## [About this exercise]
The lines below starting at the line containing "800x516 pixels." and ending at the line containing "Task: Open the Settings gear in Start sidebar" are to be repeated exactly, with both ends kept and nothing else added.

[Records from a collection]
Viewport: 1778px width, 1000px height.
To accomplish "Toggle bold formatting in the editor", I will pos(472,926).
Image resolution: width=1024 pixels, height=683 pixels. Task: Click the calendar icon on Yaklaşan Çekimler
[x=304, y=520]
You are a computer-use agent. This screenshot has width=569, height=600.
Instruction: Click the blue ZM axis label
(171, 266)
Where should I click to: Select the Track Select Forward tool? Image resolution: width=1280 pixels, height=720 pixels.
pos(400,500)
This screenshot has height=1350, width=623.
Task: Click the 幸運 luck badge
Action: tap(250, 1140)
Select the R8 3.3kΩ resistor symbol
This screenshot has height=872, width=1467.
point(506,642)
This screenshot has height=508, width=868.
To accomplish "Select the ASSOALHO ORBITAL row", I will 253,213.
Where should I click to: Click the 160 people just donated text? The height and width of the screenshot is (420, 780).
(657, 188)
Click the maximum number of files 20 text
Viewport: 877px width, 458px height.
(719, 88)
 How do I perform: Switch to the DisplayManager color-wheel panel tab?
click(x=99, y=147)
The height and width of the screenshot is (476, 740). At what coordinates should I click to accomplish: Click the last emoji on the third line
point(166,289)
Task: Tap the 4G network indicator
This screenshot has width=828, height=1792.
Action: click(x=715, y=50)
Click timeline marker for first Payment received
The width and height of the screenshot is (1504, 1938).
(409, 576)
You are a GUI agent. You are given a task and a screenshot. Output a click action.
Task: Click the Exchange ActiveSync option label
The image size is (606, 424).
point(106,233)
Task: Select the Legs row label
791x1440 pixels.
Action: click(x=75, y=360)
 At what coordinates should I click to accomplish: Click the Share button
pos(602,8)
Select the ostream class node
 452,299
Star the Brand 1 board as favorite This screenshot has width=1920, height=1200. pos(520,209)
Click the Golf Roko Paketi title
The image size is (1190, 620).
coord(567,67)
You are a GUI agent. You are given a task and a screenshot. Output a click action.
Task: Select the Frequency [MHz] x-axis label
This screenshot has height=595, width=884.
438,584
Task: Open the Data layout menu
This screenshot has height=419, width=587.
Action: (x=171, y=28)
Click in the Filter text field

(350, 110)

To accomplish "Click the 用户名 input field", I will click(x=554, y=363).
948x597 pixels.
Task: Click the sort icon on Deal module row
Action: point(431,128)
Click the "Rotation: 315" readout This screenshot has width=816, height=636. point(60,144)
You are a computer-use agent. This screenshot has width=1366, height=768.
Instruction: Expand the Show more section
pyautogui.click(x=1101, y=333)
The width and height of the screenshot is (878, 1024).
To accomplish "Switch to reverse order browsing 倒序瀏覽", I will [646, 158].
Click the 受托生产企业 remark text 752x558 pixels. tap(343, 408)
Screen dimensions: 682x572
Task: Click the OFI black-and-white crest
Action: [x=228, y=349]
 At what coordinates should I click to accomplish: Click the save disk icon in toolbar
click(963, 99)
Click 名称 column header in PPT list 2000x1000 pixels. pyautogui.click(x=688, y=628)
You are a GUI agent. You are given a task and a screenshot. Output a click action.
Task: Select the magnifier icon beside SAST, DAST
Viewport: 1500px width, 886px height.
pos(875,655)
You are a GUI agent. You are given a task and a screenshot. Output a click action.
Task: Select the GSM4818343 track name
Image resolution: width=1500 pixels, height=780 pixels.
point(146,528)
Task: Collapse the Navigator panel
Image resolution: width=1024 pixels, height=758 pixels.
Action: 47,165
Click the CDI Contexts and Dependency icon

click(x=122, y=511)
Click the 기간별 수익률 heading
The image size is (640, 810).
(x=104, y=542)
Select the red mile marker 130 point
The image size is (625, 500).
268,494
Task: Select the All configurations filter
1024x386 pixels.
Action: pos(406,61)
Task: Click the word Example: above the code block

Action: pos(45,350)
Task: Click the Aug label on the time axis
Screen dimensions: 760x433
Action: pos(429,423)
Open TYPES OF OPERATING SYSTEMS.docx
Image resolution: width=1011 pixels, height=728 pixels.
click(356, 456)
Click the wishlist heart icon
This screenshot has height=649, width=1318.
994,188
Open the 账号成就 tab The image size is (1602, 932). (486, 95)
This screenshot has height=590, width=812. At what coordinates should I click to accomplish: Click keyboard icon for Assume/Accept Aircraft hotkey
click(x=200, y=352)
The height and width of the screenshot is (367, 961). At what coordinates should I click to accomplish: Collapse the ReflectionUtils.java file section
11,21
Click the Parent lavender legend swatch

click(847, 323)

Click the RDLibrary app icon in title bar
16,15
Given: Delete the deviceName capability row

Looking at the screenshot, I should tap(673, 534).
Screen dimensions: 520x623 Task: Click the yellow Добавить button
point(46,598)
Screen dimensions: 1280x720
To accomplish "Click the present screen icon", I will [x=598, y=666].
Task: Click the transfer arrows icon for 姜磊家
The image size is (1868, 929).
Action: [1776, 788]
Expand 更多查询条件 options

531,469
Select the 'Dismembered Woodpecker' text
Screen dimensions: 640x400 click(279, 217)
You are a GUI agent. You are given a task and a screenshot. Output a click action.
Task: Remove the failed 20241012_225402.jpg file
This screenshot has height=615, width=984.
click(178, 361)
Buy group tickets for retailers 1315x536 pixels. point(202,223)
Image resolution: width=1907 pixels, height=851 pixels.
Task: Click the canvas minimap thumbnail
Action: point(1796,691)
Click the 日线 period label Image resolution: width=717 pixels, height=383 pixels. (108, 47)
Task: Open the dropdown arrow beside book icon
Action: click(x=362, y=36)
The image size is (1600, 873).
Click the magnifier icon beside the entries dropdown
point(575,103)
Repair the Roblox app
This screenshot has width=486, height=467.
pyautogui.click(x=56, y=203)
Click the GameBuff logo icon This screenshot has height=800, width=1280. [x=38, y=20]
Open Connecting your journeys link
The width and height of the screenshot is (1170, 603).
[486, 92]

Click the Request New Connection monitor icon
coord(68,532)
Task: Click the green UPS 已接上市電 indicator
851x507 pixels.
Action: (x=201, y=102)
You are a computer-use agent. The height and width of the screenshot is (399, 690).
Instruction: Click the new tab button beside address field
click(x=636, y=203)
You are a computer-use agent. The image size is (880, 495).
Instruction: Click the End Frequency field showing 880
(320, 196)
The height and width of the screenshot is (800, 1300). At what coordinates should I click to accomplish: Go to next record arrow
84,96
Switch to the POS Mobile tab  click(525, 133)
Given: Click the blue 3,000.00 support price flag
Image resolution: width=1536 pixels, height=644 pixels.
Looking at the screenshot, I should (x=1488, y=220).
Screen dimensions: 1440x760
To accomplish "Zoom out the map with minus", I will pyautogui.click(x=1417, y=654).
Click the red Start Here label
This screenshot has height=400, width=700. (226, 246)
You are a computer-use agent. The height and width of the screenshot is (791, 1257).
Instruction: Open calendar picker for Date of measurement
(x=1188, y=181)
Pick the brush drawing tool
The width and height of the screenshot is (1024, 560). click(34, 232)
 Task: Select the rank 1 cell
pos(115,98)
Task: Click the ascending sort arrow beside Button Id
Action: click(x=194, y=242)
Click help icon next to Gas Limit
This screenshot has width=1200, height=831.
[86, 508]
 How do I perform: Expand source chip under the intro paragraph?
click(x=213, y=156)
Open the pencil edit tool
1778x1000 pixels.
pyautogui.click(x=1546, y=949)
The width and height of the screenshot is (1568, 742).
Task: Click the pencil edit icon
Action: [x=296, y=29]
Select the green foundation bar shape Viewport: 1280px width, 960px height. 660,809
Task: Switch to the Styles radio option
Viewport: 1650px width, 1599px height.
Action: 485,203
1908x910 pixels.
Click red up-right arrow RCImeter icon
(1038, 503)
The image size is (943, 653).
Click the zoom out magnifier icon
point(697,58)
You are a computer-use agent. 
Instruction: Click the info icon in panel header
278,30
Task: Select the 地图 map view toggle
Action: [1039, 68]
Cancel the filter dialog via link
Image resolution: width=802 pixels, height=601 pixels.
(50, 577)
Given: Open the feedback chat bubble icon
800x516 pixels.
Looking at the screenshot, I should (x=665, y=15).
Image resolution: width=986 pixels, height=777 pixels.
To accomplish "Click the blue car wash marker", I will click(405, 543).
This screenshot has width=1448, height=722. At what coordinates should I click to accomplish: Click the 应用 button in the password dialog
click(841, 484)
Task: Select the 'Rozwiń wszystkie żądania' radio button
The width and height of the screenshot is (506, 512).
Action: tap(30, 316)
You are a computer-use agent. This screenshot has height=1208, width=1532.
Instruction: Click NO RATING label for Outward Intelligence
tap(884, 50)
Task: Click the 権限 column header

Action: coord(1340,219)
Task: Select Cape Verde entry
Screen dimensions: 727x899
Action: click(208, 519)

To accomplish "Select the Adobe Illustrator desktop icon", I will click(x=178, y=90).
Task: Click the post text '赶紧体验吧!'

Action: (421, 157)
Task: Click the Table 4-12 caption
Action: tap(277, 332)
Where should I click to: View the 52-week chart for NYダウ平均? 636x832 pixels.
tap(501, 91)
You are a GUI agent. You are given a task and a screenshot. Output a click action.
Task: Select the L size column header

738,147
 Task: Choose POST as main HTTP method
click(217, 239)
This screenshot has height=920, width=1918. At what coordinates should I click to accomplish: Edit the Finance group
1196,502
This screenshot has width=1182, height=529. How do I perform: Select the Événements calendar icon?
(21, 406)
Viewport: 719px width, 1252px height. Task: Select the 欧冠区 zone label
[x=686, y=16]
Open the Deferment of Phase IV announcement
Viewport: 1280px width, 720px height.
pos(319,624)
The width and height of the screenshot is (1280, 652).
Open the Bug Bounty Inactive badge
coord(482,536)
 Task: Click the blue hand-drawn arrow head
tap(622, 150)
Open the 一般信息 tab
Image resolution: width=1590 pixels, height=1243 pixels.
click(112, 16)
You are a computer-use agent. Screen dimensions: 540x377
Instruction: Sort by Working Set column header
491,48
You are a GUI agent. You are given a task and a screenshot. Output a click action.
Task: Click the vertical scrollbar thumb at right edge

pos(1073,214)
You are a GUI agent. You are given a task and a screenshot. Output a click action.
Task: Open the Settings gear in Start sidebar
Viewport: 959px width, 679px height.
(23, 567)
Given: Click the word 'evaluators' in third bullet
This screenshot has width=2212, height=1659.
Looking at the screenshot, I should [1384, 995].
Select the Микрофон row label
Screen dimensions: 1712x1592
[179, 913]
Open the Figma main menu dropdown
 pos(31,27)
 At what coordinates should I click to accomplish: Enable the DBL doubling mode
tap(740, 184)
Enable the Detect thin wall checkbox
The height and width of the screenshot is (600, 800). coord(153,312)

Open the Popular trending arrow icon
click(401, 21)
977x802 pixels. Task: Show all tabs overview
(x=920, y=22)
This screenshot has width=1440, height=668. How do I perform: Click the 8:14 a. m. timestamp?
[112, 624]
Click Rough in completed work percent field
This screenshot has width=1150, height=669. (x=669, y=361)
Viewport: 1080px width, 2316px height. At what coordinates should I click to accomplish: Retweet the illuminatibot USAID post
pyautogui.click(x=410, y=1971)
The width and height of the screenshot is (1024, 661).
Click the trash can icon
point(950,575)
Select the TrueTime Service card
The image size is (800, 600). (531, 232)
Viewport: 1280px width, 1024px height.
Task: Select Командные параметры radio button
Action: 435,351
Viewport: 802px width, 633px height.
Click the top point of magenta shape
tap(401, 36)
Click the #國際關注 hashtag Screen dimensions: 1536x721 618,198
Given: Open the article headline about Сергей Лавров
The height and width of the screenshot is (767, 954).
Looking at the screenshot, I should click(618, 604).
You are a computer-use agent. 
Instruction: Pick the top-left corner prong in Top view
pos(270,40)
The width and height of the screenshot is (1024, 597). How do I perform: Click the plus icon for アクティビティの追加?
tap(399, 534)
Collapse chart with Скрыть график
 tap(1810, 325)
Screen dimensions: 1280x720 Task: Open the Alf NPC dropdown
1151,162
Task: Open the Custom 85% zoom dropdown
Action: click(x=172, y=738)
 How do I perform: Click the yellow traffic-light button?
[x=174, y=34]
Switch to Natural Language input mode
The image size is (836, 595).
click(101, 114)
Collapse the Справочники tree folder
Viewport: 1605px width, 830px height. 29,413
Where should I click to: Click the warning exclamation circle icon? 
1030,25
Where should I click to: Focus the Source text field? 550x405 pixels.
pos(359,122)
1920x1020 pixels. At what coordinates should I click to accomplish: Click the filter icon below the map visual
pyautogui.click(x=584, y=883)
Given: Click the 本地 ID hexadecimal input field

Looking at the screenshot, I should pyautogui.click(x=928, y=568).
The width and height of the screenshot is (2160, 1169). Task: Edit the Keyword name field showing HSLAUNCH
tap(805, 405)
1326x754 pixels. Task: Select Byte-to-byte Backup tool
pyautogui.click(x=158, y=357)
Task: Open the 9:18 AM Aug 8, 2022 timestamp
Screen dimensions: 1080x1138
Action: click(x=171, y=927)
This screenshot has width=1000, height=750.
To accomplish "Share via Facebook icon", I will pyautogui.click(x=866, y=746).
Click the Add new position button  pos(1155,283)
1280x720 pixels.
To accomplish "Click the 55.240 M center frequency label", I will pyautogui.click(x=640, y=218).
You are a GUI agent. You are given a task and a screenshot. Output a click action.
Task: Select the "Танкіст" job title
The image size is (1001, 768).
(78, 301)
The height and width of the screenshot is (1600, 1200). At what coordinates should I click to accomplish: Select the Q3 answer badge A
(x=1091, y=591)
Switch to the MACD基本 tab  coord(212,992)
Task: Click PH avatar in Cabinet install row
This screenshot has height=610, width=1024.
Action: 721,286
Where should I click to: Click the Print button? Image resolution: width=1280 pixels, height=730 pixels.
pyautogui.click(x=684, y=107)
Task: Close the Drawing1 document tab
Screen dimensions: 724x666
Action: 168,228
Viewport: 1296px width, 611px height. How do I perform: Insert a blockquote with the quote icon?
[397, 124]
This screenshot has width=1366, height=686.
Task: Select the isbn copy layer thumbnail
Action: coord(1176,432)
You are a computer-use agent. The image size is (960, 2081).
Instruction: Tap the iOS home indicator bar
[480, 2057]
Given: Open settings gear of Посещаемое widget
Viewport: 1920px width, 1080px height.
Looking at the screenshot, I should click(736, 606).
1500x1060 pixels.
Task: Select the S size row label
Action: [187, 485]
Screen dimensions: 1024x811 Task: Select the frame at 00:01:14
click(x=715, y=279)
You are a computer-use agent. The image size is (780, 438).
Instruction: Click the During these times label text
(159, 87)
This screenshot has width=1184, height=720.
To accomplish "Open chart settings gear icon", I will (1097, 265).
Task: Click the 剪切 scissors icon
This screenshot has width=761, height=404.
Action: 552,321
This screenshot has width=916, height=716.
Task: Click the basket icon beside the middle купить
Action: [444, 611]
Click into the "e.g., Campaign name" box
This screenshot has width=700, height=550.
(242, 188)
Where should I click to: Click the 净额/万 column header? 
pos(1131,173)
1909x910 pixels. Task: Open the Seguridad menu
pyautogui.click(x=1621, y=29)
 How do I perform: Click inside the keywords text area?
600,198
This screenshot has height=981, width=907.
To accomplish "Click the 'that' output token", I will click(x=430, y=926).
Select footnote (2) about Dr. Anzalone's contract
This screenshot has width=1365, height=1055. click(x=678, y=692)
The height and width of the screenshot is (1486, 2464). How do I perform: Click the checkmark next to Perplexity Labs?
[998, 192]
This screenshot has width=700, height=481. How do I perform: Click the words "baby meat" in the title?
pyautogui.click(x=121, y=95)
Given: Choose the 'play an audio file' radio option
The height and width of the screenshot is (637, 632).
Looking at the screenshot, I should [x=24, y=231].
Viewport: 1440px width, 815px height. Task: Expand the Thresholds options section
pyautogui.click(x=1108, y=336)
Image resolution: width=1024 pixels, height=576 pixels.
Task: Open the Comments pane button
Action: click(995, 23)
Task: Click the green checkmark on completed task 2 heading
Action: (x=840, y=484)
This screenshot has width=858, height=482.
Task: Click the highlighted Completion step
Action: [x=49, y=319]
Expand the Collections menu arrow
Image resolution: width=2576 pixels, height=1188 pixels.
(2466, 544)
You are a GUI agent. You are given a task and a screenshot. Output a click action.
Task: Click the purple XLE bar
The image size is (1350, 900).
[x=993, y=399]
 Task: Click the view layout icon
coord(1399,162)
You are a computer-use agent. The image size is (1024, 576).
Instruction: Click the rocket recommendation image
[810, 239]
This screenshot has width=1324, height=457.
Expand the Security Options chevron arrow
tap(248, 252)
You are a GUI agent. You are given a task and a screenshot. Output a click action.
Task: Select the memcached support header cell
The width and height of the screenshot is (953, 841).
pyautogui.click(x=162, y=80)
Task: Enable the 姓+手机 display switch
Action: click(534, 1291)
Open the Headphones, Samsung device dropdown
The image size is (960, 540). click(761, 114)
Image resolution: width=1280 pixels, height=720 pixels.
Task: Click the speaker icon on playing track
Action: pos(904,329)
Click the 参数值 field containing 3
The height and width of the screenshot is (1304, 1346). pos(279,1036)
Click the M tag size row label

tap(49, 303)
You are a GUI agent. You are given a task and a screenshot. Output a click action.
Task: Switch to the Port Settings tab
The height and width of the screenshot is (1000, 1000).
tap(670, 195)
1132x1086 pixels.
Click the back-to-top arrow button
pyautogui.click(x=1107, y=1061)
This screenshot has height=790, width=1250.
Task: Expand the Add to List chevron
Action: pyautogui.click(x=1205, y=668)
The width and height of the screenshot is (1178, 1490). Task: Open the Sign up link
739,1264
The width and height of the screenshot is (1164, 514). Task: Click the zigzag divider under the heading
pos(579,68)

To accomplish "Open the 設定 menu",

## [Answer for this exercise]
800x516 pixels.
Looking at the screenshot, I should (x=665, y=15).
Image resolution: width=986 pixels, height=777 pixels.
To accomplish "Click the blue car wash marker", I will click(405, 543).
This screenshot has width=1448, height=722. At what coordinates should I click to accomplish: Click the 应用 button in the password dialog
click(841, 484)
Task: Select the 'Rozwiń wszystkie żądania' radio button
The width and height of the screenshot is (506, 512).
Action: tap(30, 316)
You are a computer-use agent. This screenshot has height=1208, width=1532.
Instruction: Click NO RATING label for Outward Intelligence
tap(884, 50)
Task: Click the 権限 column header

Action: coord(1340,219)
Task: Select Cape Verde entry
Screen dimensions: 727x899
Action: click(208, 519)

To accomplish "Select the Adobe Illustrator desktop icon", I will click(x=178, y=90).
Task: Click the post text '赶紧体验吧!'

Action: (421, 157)
Task: Click the Table 4-12 caption
Action: tap(277, 332)
Where should I click to: View the 52-week chart for NYダウ平均? 636x832 pixels.
tap(501, 91)
You are a GUI agent. You are given a task and a screenshot. Output a click action.
Task: Select the L size column header

738,147
 Task: Choose POST as main HTTP method
click(217, 239)
This screenshot has height=920, width=1918. At what coordinates should I click to accomplish: Edit the Finance group
1196,502
This screenshot has width=1182, height=529. How do I perform: Select the Événements calendar icon?
(21, 406)
Viewport: 719px width, 1252px height. Task: Select the 欧冠区 zone label
[x=686, y=16]
Open the Deferment of Phase IV announcement
Viewport: 1280px width, 720px height.
pos(319,624)
The width and height of the screenshot is (1280, 652).
Open the Bug Bounty Inactive badge
coord(482,536)
 Task: Click the blue hand-drawn arrow head
tap(622, 150)
Open the 一般信息 tab
Image resolution: width=1590 pixels, height=1243 pixels.
click(112, 16)
You are a computer-use agent. Screen dimensions: 540x377
Instruction: Sort by Working Set column header
491,48
You are a GUI agent. You are given a task and a screenshot. Output a click action.
Task: Click the vertical scrollbar thumb at right edge

pos(1073,214)
You are a GUI agent. You are given a task and a screenshot. Output a click action.
Task: Open the Settings gear in Start sidebar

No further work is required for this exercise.